• [Exercise]: Copy the data below with every instance of "icon" replaced by "button", leaving everything else unchanged.

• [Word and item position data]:
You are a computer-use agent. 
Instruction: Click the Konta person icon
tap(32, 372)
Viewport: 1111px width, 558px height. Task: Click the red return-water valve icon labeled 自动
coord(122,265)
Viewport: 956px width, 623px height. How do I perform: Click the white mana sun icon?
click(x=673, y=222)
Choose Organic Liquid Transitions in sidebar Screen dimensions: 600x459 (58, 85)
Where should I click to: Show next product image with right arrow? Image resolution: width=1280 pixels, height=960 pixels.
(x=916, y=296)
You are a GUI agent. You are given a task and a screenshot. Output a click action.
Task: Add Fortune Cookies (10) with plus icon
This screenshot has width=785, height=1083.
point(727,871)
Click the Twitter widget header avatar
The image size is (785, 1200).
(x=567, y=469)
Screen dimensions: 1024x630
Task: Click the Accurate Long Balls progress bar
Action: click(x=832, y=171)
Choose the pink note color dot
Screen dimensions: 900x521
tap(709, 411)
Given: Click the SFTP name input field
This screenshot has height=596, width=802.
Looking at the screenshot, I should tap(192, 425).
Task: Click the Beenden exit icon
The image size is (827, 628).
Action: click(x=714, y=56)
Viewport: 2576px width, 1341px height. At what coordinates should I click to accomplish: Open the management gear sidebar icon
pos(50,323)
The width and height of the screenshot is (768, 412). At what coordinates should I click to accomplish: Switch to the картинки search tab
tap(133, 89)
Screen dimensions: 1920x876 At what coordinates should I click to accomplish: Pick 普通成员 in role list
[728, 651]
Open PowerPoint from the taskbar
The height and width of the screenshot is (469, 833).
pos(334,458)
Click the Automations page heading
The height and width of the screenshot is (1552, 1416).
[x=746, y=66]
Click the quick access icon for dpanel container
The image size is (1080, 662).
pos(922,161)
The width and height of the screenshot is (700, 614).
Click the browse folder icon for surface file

• [The output]:
You are a computer-use agent. 
Instruction: Click the Konta person button
tap(32, 372)
Viewport: 1111px width, 558px height. Task: Click the red return-water valve button labeled 自动
coord(122,265)
Viewport: 956px width, 623px height. How do I perform: Click the white mana sun button?
click(x=673, y=222)
Choose Organic Liquid Transitions in sidebar Screen dimensions: 600x459 (58, 85)
Where should I click to: Show next product image with right arrow? Image resolution: width=1280 pixels, height=960 pixels.
(x=916, y=296)
You are a GUI agent. You are given a task and a screenshot. Output a click action.
Task: Add Fortune Cookies (10) with plus button
This screenshot has width=785, height=1083.
point(727,871)
Click the Twitter widget header avatar
The image size is (785, 1200).
(x=567, y=469)
Screen dimensions: 1024x630
Task: Click the Accurate Long Balls progress bar
Action: click(x=832, y=171)
Choose the pink note color dot
Screen dimensions: 900x521
tap(709, 411)
Given: Click the SFTP name input field
This screenshot has height=596, width=802.
Looking at the screenshot, I should tap(192, 425).
Task: Click the Beenden exit button
The image size is (827, 628).
Action: click(x=714, y=56)
Viewport: 2576px width, 1341px height. At what coordinates should I click to accomplish: Open the management gear sidebar button
pos(50,323)
The width and height of the screenshot is (768, 412). At what coordinates should I click to accomplish: Switch to the картинки search tab
tap(133, 89)
Screen dimensions: 1920x876 At what coordinates should I click to accomplish: Pick 普通成员 in role list
[728, 651]
Open PowerPoint from the taskbar
The height and width of the screenshot is (469, 833).
pos(334,458)
Click the Automations page heading
The height and width of the screenshot is (1552, 1416).
[x=746, y=66]
Click the quick access button for dpanel container
The image size is (1080, 662).
pos(922,161)
The width and height of the screenshot is (700, 614).
Click the browse folder button for surface file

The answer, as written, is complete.